From the results of this research, we have drawn the following significant conclusions and findings: (1)The hashtag is a handy feature to find contextual sarcasm and understand the tweets’ context(2)People usually use harmless or nonabusive words to pass a sarcastic comment, and detecting sarcasm in these sentences is difficult without context(3)Including all possible misspelt sarcastic terms in a lexicon will significantly improve the model’s performance(4)The common practice of the users to use emojis in a sarcastic post is either positive text with negative emoji or negative text with positive emoji. Therefore, analysis of labelled emoji with associated textual data will also improve the model’s performance(5)A lexicon of sarcastic proverbs will improve the accuracy and performance of the proposed model

6.2. Future Work

In the future, we aim to enhance the sarcastic lexicon based on the finding mentioned in the previous section, such as the inclusion of sarcastic proverbs, misspelt sarcastic terms, and trending sarcastic hashtags. Similarly, context-based sarcasm detection in user tweets is a challenging task. Our next primary aim is to find a connection between the user profile and sarcastic tweets and develop a user profile-based sarcasm detection system for the Urdu language. Furthermore, deep neural networks produce promising results in many classification problems.
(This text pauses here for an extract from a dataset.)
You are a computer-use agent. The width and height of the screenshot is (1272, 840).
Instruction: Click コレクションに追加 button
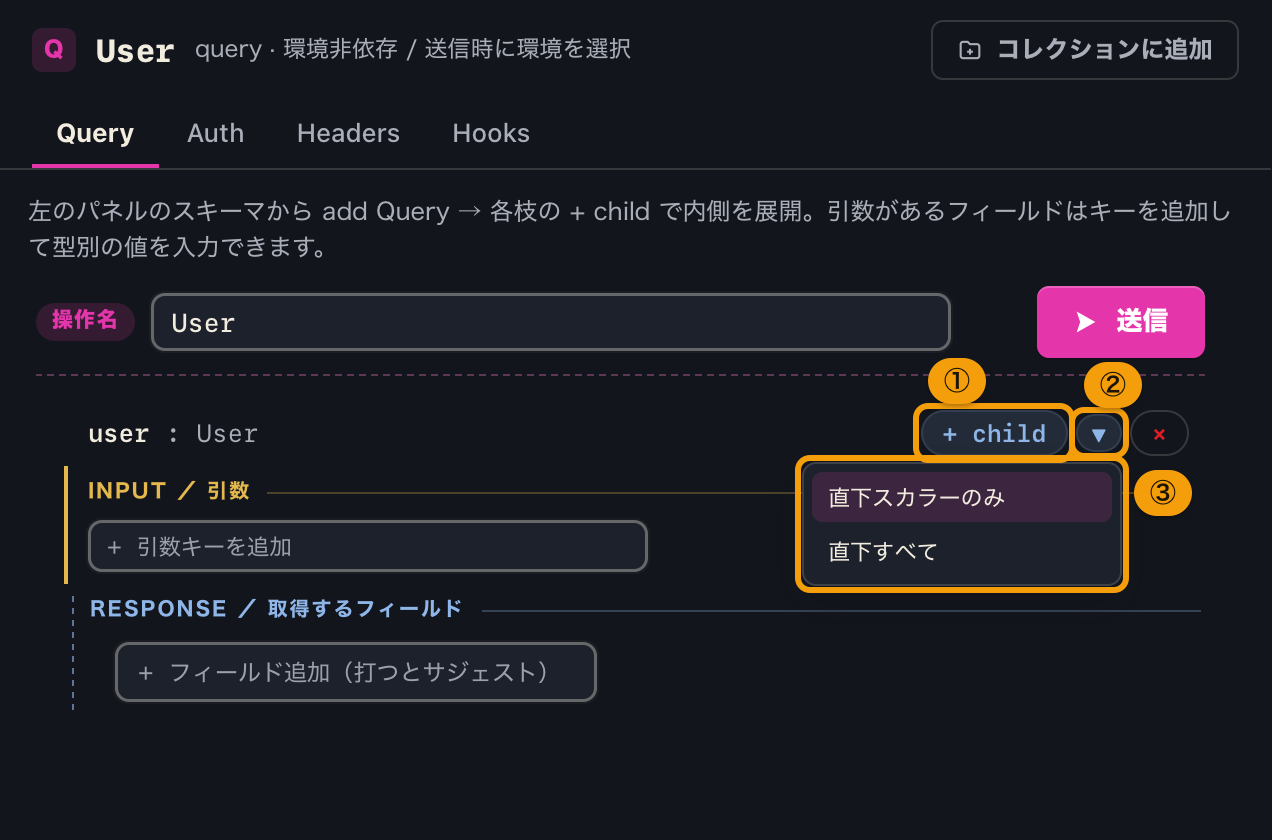coord(1085,50)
Therefore, our other aim is to improve the performance of the proposed framework using deep neural network algorithms in the future.

Data Availability

All the relevant data is available in the manuscript.

Conflicts of Interest

The authors declare that they have no conflicts of interest.

Acknowledgments

This project is supported by the College of Computer Science and Engineering, Shandong University of Science and Technology, Qingdao 266590, China.